• Work order:
Find the line that contains "Where should I click to: Click Warhammer"; please output it and each line after it, exactly as shown, up to the end of the entries below, skipping pictures.

• Task material:

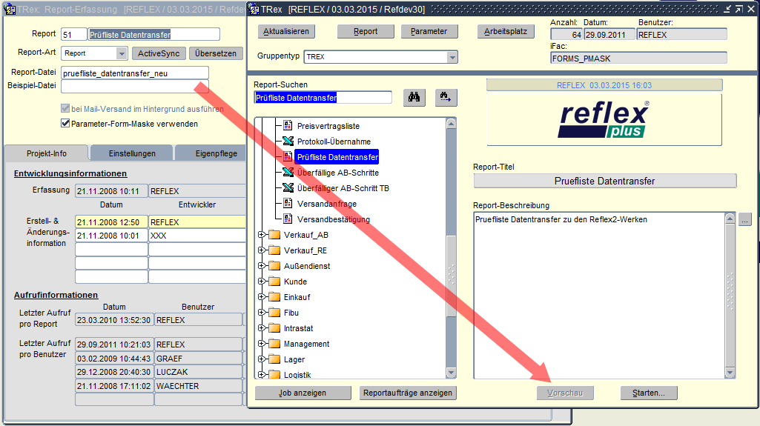760x426 pixels.
Task: Expand the Verkauf_AB tree folder
Action: pyautogui.click(x=261, y=235)

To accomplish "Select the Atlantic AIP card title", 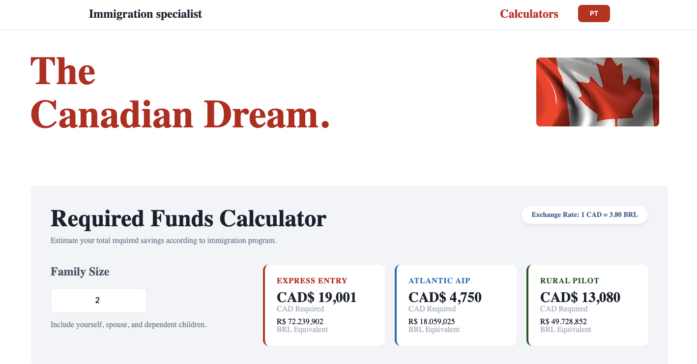I will [x=439, y=281].
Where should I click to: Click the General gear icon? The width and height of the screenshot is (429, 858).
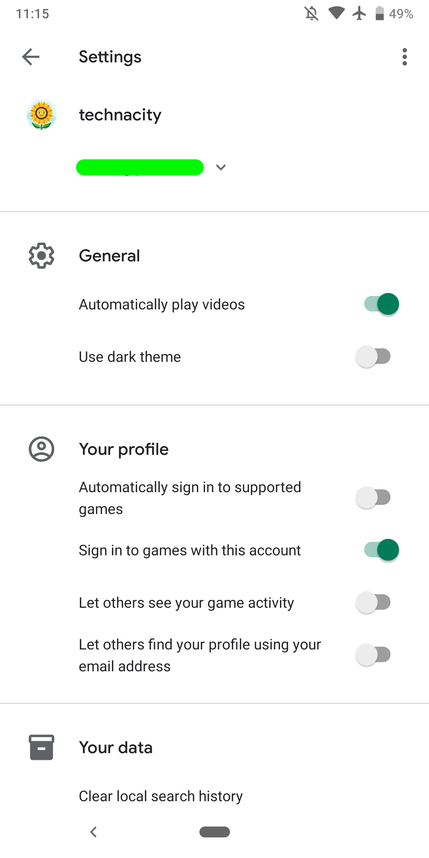point(41,255)
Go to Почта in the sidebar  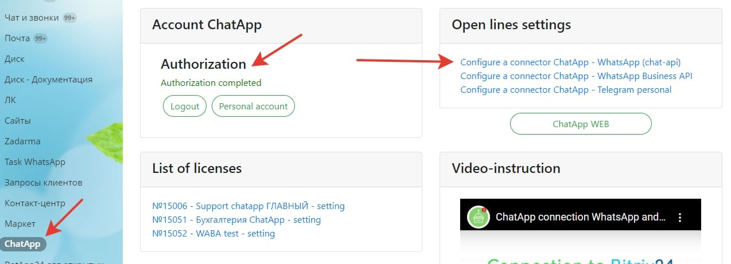tap(18, 38)

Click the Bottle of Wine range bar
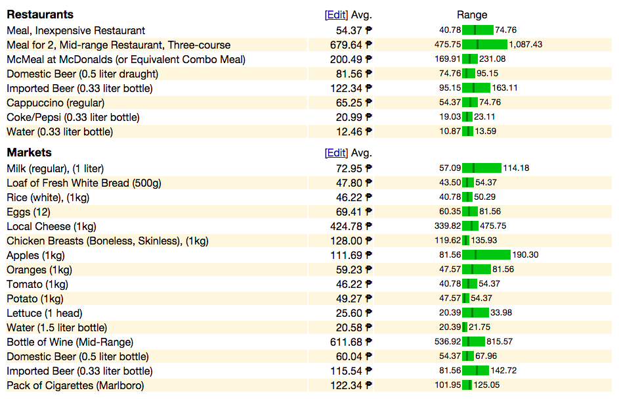[x=474, y=341]
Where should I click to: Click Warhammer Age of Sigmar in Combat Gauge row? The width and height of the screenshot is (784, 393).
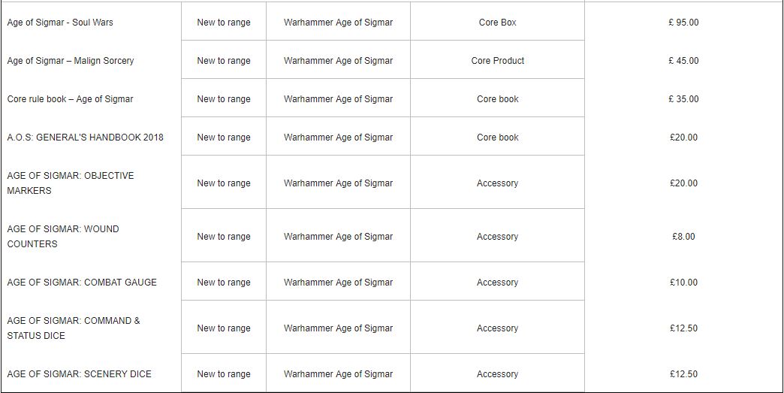coord(338,283)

• Finished task:
Where should I click to: Click Warhammer Age of Sigmar in Combat Gauge row? The width and height of the screenshot is (784, 393).
coord(338,283)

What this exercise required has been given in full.